§ **Text passage**

BEGIN

Notwithstanding the mental health benefits of lockdown for many families in the current study, a substantial proportion of families, typically with more severe/enduring mental illness or emotional regulation difficulties, experienced additional challenges and mental distress due to confinement/isolation, lack of routines, anxiety, substance misuse, and child externalising issues. This is similar to reports highlighting an increased risk of additional mental distress and financial difficulties for the more socially disadvantaged, as well as increased alcohol misuse and domestic violence during lockdown (5, 10). Furthermore, we found substantial variation in the support provided to families across service areas, including management decisions on allowing safe in-person contact and redeploying clinicians to frontline COVID-19 duties, which had implications both for family mental health and staff well-being (45). As countries around the world begin vaccination programmes on an unprecedented scale, it is nevertheless likely that future pandemics will occur (46) and, in this context, lessons can be learned from those service areas that were able to more effectively support vulnerable families during the COVID-19 pandemic.

END

§ **Source data**
BEGIN

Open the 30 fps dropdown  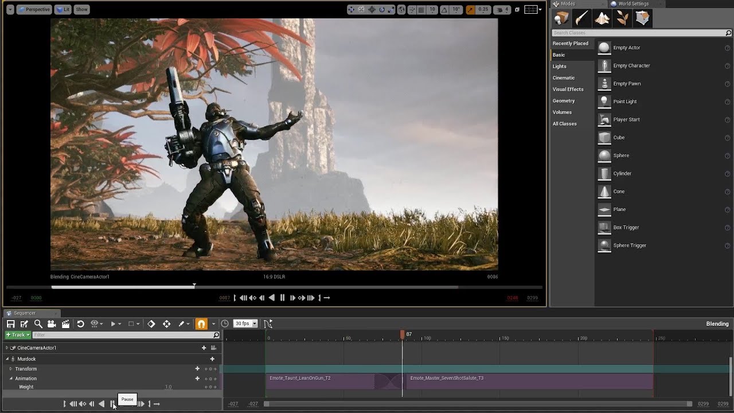point(245,324)
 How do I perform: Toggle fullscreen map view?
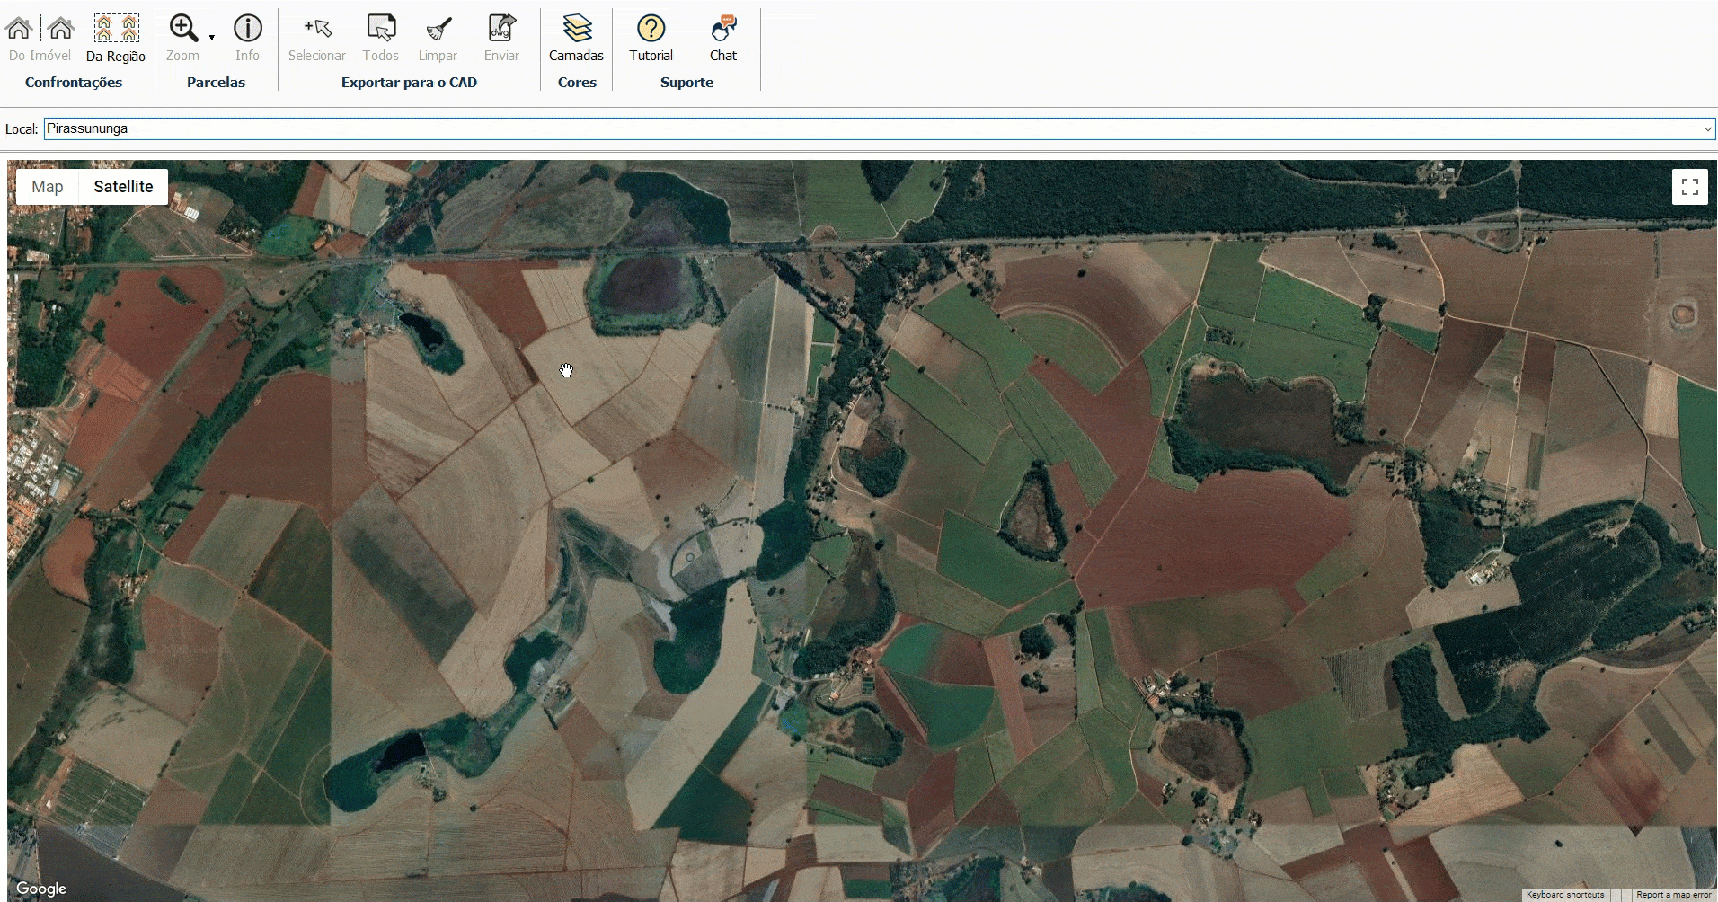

END

Resume the passage above on family mental health during the COVID-19 lockdown, writing on from its final sentence.

§ **Final answer**
We also note that it took far longer for mental health services to implement remote digital technologies during the first lockdown when compared to the education and business sectors (this happened, in part, due to the redeployment of mental health clinicians to frontline COVID-19 duties). While there was commendable outreach by phone, the opportunities provided by digital technologies were not exploited in either NI or the RoI at the time. Encouragingly, considerable progress has been made in mental health remote provision during subsequent lockdowns, and research indicates that online mental health supports can be effective, particularly when blended with face-to-face contact, although not all clients may be able to access these due to unreliable broadband connectivity or a lack of confidence in using virtual platforms (47). A range of high quality online resources exist that could be more widely disseminated/promoted to clinicians and families with PMI, including COPMI and the Emerging Minds websites3, although more evidence on their effectiveness is required. Recommendations for optimal online delivery include: addressing issues of client engagement, identifying core components of evidence-based interventions when adapting to virtual delivery, and monitoring outcomes and effectiveness (47).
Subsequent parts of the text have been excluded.